Q: Stylistically, your work is very unique. How did you land on your personal style? What practices or influences helped you arrive to the quality of work you produce today?

A: It took years of experimenting with my own work as well as learning to understand and accept the difference between work I like to look at (inspiration) and work I like to make. In college I would look to extraordinary artists and draftsmen like Sterling Hundley or Gary Kelley and think, I want to do that. Eventually I realized that I just want to admire them! For one thing, I can’t be them and for another, they already exist! So I took time to figure out what, exactly, I found most interesting and fun about illustration without the pressure of creating “perfect” finished illustrations. It turns out that large swathes of color and shape get me really excited as does the added detail of linework and pattern. I let folk art, printmaking, mid-century design, vintage packaging, etc. inspire me, but I also just let myself be myself and stopped sweating about how trendy or cool it was. I use to worry that drawing cute things would pigeonhole me, especially as a female, when I also wanted to branch out into editorial. Once I stopped worrying, my work became better and more unique!

Q: Tell us about your new line of Doodle Dandy greeting cards! We are all so excited to you started making these. (insert your own shameless plug here:)

A: For a while now, I’ve wanted to produce some real, tangible goods (beyond prints) and cards just seemed like the perfect object! They’re little mail-able art pieces which means they can be both decorative and functional—a win-win! Also, I just adore mail so this is another way for me to express that. :)

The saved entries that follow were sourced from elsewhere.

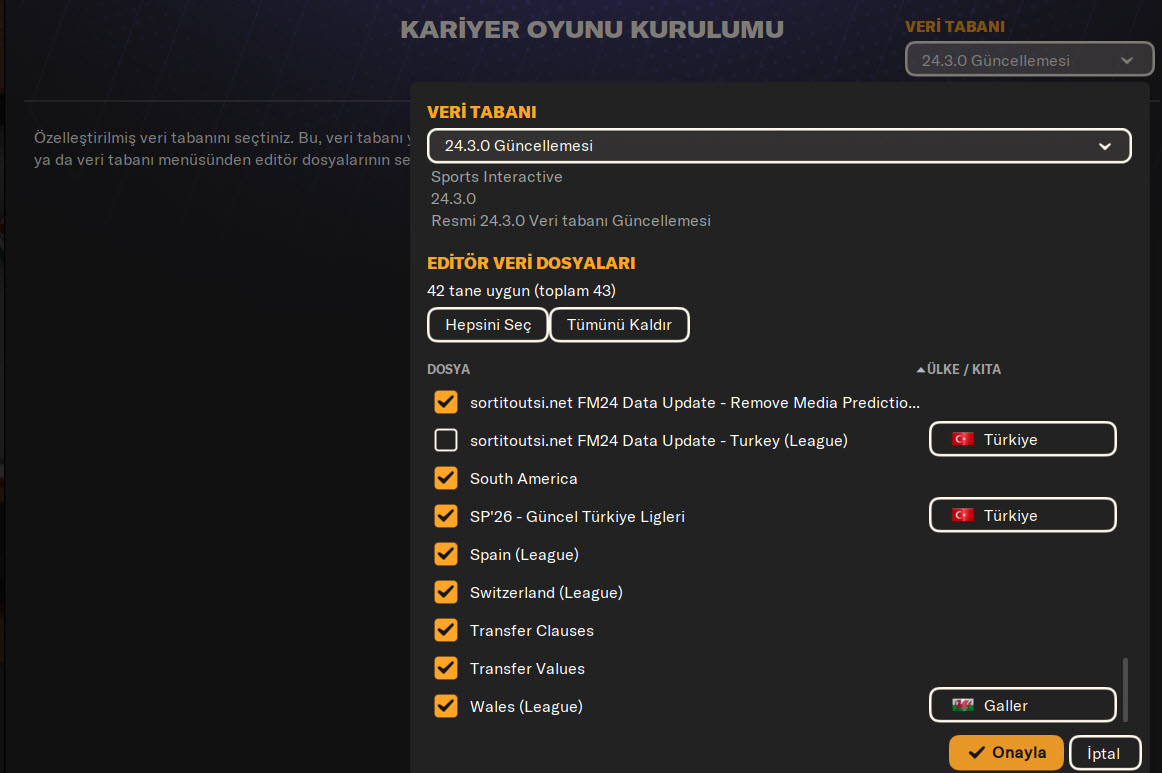The image size is (1162, 773).
Task: Confirm selection with Onayla button
Action: pos(1005,753)
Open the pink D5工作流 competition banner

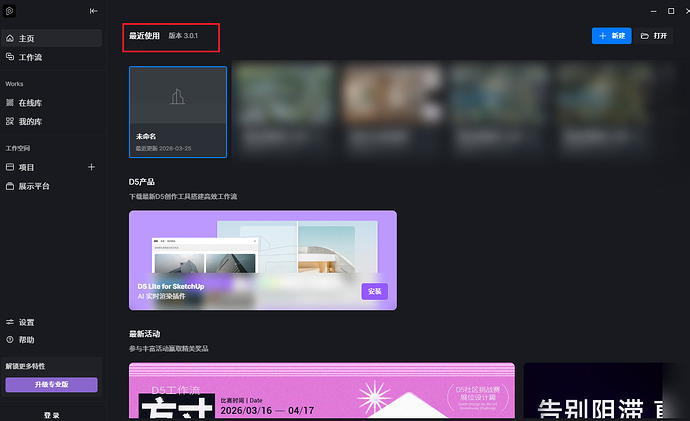coord(321,392)
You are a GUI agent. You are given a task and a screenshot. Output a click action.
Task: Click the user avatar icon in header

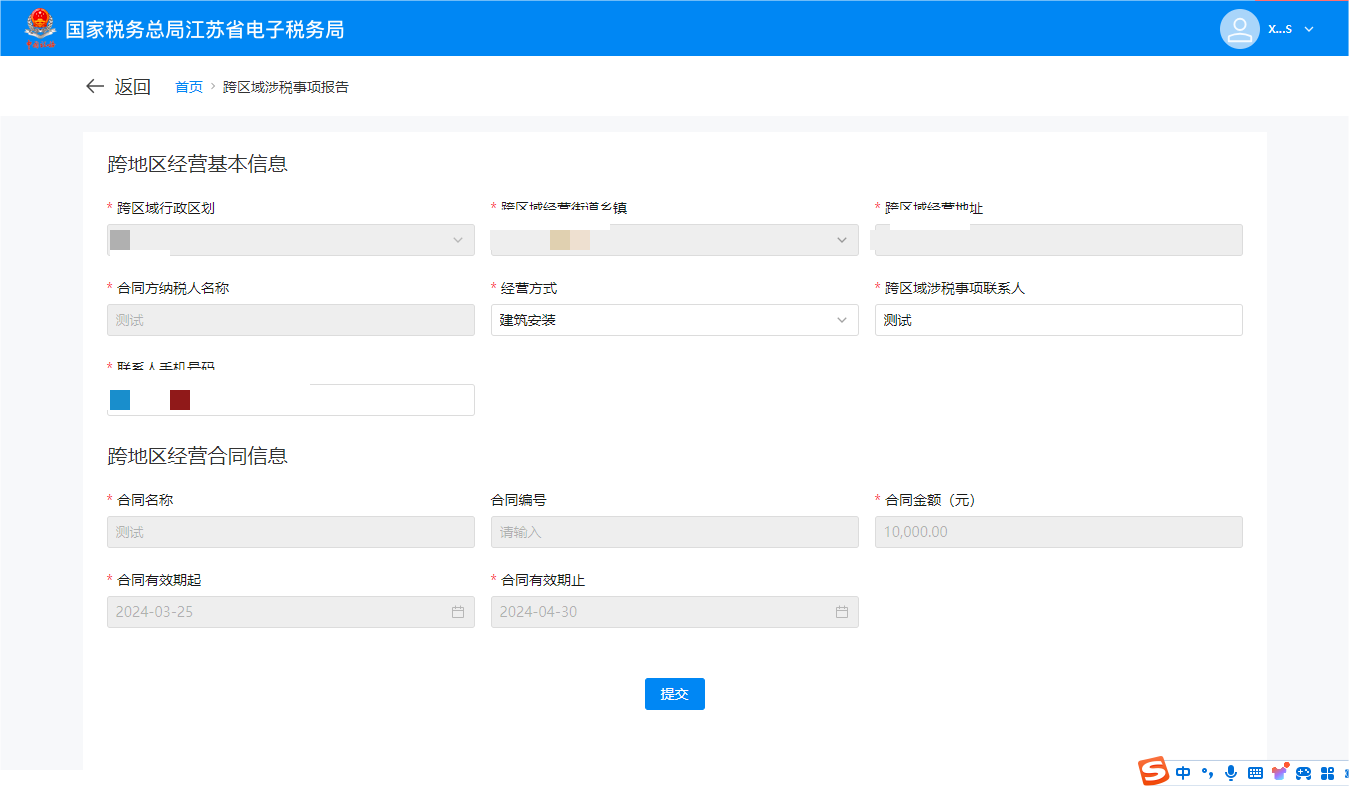(x=1239, y=29)
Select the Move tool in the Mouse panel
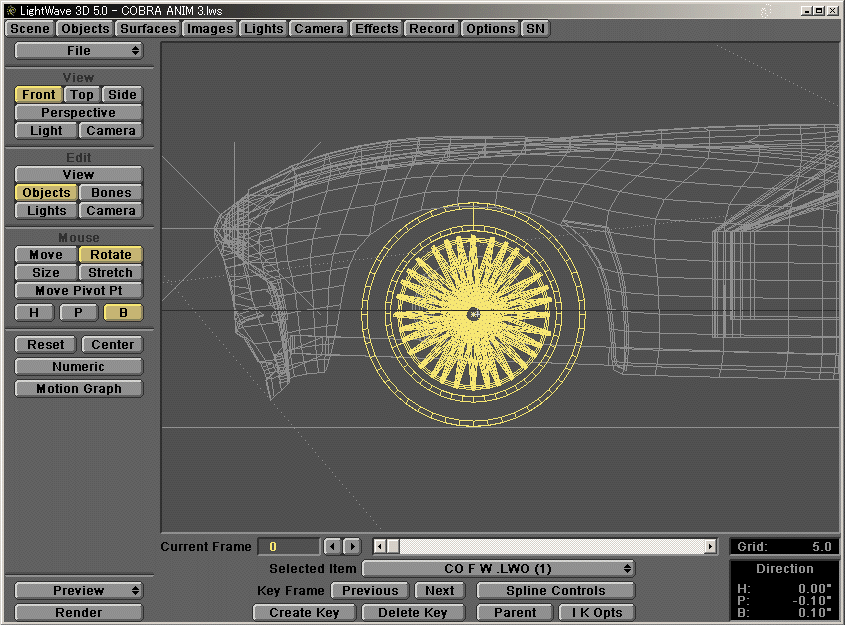The width and height of the screenshot is (845, 625). (x=44, y=254)
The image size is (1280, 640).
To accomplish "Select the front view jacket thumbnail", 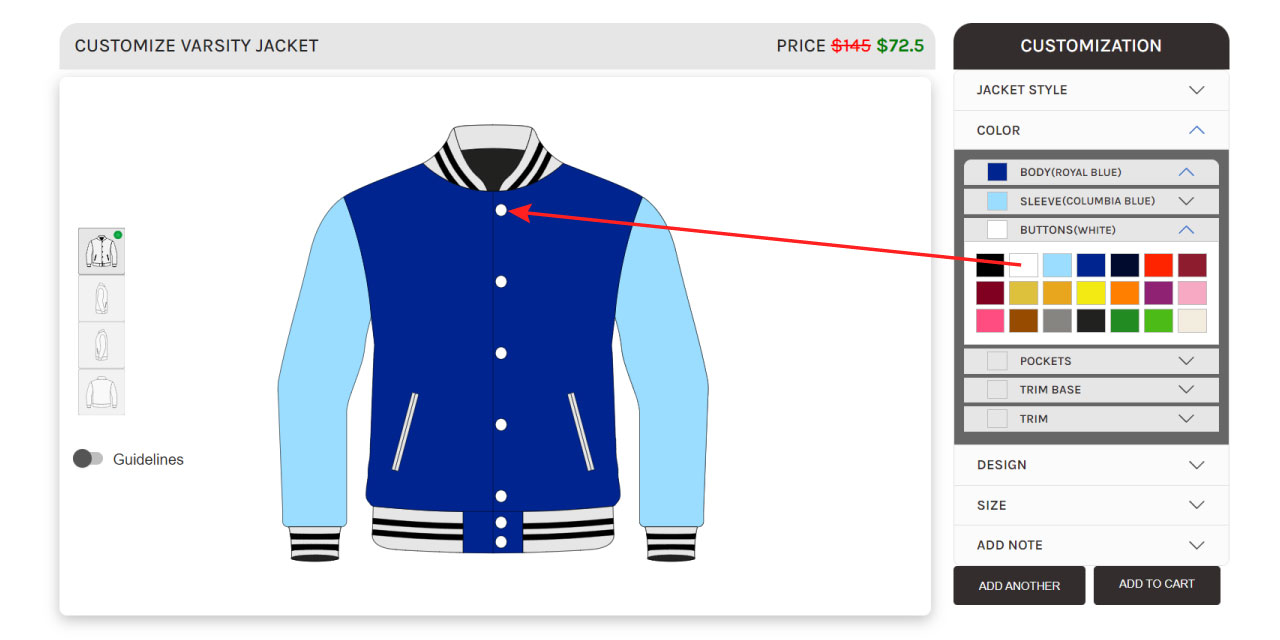I will (102, 251).
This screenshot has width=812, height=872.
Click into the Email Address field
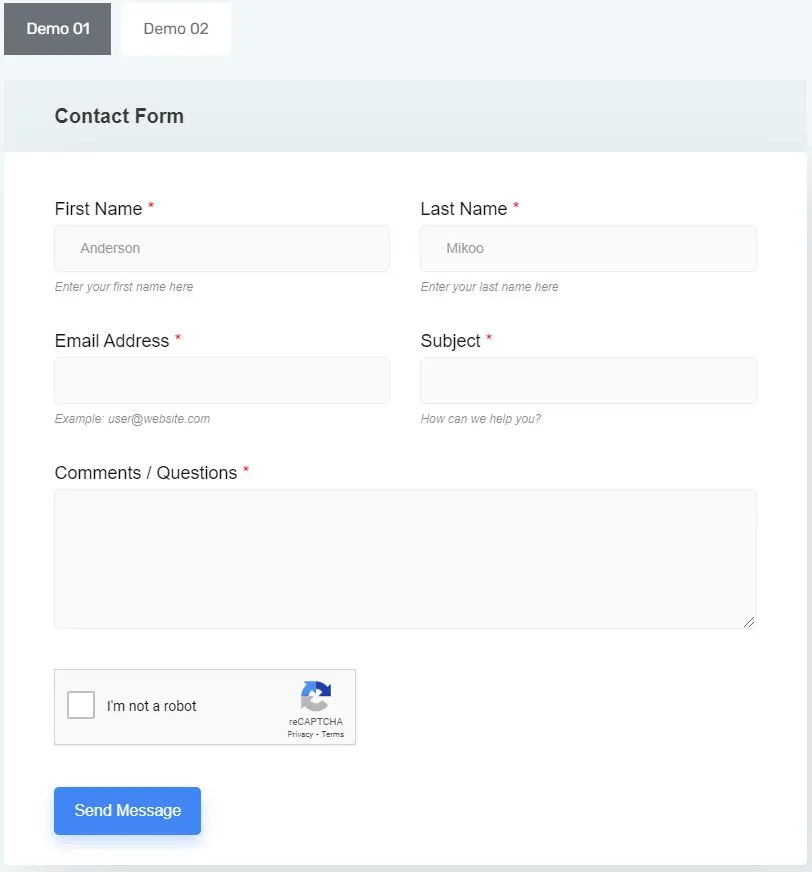pyautogui.click(x=222, y=380)
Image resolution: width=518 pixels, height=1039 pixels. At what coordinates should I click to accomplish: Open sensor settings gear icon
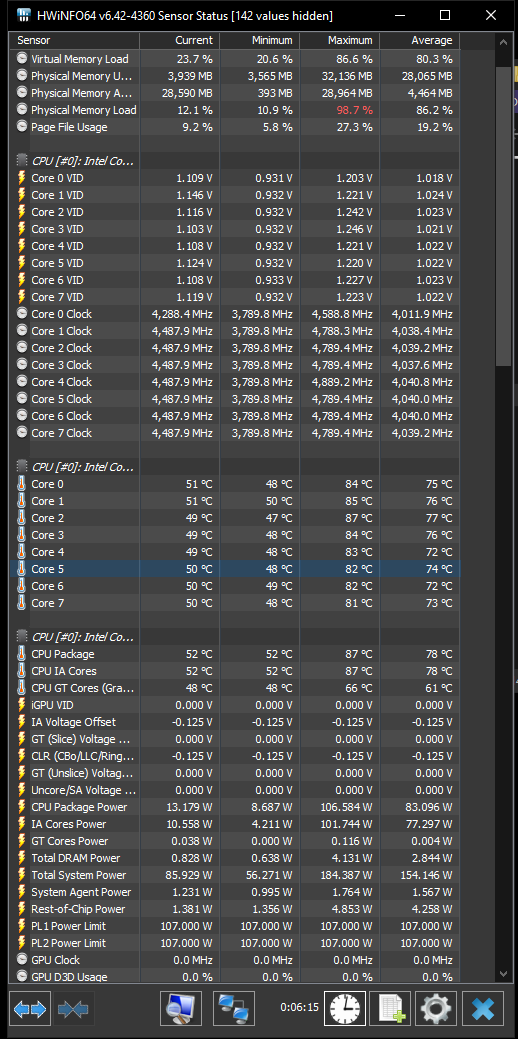(436, 1009)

Q:  You do something more artists need to be better at, self-promotion. How has generating your own side-projects enhanced your work? Do you have any advice for artists who want to get better at self-promotion?

A: Haha, I certainly try, but it’s tough to manage client work and self promotion work. Any moment I find myself in a lull or in between jobs, I try to take advantage of that time by working of self-initiated projects. It lets me experiment and try new things (visually and process wise) as well as pursue ideas that I’ve had on the back burner. All those random doodles are given new life when I’m able to finish them up and use them for self-promotion. This process, in turn, allows me and my work to grow which means (hopefully) my client-driven work improves too. My advice is pretty much that—take advantage of any nugget of free time that pops up and, of course, actively harness the power of the interwebs. I try not to get too distracted by the internet, but setting aside a small chunk of time each week to see what my peers are up to and to post my own work really helps with exposure and staying relevant!

Q: Many designers/illustrators are torn between the idea of going on to complete an MFA or not. How has your MFA experience benefited your career?

A: This is tough question that I think is ultimately a really personal decision! Do I think one needs an MFA? No. But for some people, like myself, it’s an awesome experience! Two years of time to play within a tiny, thriving community of other illustrators/designers was so super rad. It was more about the process and experience than the degree I wound up with, though an MFA definitely helps with pursuits like teaching. Between my new and lovely group of friends/illustrator/designers and all those self-initiated projects, I walked away feeling like a more well-rounded artist.